Bridget van Kralingen, Senior Vice President for IBM Global Industries, Platforms and Blockchain cautioned that technology can be used for good and bad.

She said “data is both the phenomenon of our time, but also the issue of our time. And, you know, recently we’ve looked at data being used and exploited in ways that nobody can feel good about and should not happen. But, in fact, that’s just one piece of the technology. These technologies that are around today – artificial intelligence, blockchain can be used for the good of humans and for productivity. And, I think on the trust point, Christine, one of the things to think about rather than trust busting is trust building."

The panelists discussed the competing priorities of promoting innovation while trying to avert damage on communities.

Tharman Shanmugaratnam, Singapore’s Deputy Prime Minister and Coordinating Minister for Economic and Social Policies said "we need more disruption, not less. More disruption of every sector of the economy.”
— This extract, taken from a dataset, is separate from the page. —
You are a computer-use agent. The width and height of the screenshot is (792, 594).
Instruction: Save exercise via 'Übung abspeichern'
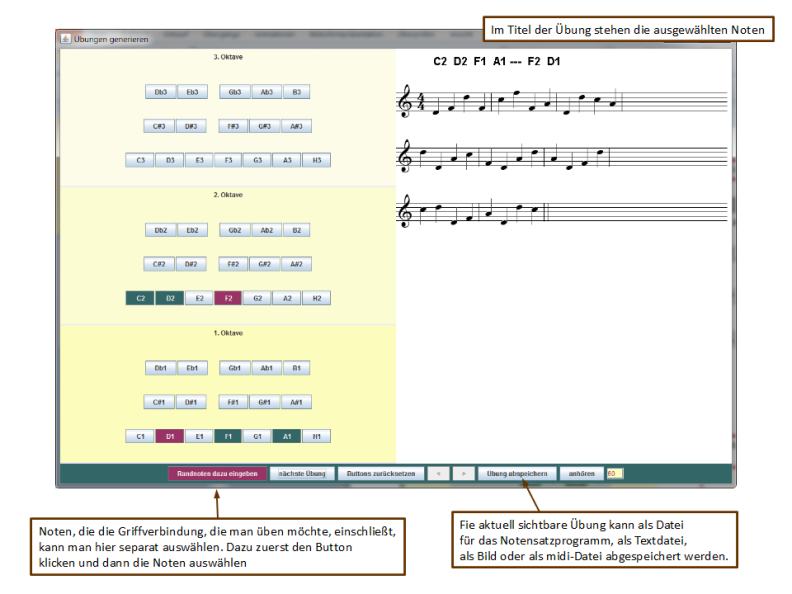(x=517, y=474)
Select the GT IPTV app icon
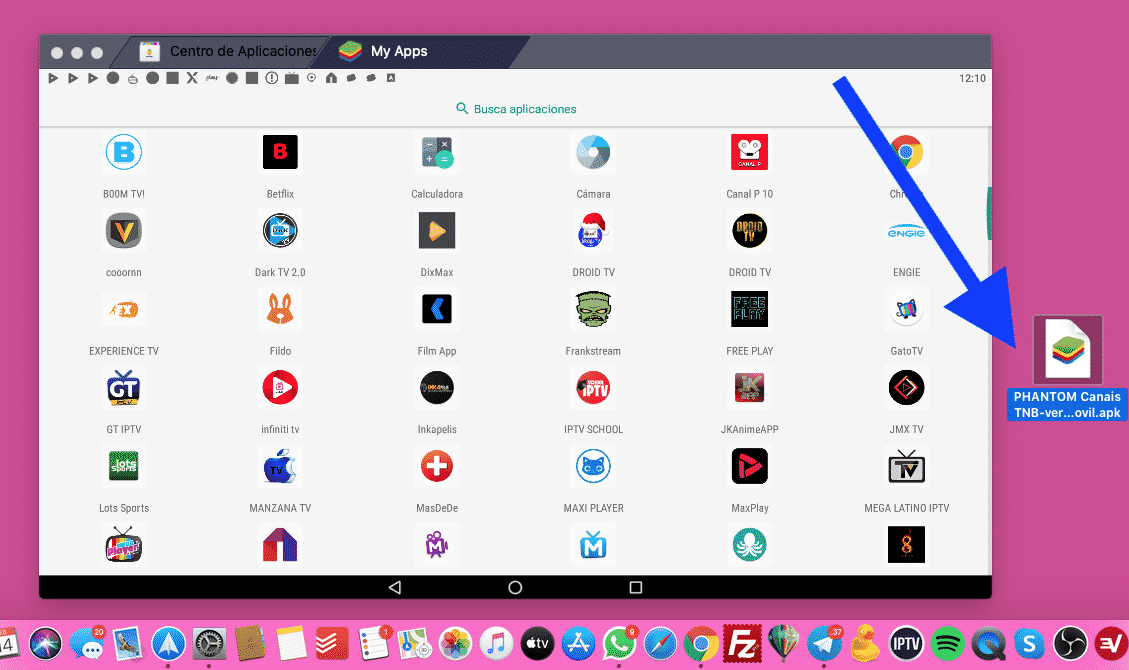The height and width of the screenshot is (670, 1129). pos(124,388)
He added “then we have the issue of what happens to the people because disruption typically means you might lose your job. Or, if you’re lucky, you keep your job but it changes quite fundamentally. And, I think we spend far too much time in the argument of whether it’s going to be 5 percent as Bridget says who get displaced or is it 49 percent or is it something in between. I think the weight of evidence suggests that there will be jobs available but they may not be very good jobs.”

Former Senior Advisor for Innovation to U.S. Department of State, Alec Ross said that unlike the companies of the Gilded Age, information platforms and technology companies are not bound by geography. He said any effort to engage them in building communities would require multilateral cooperation.

Ross said “we have to coalesce around a set of core values and principles if we are going to be able to engage with these firms in a productive way. Land was the raw material of the agricultural age. Iron was the raw material of the industrial age. Data is the raw material of the information age.”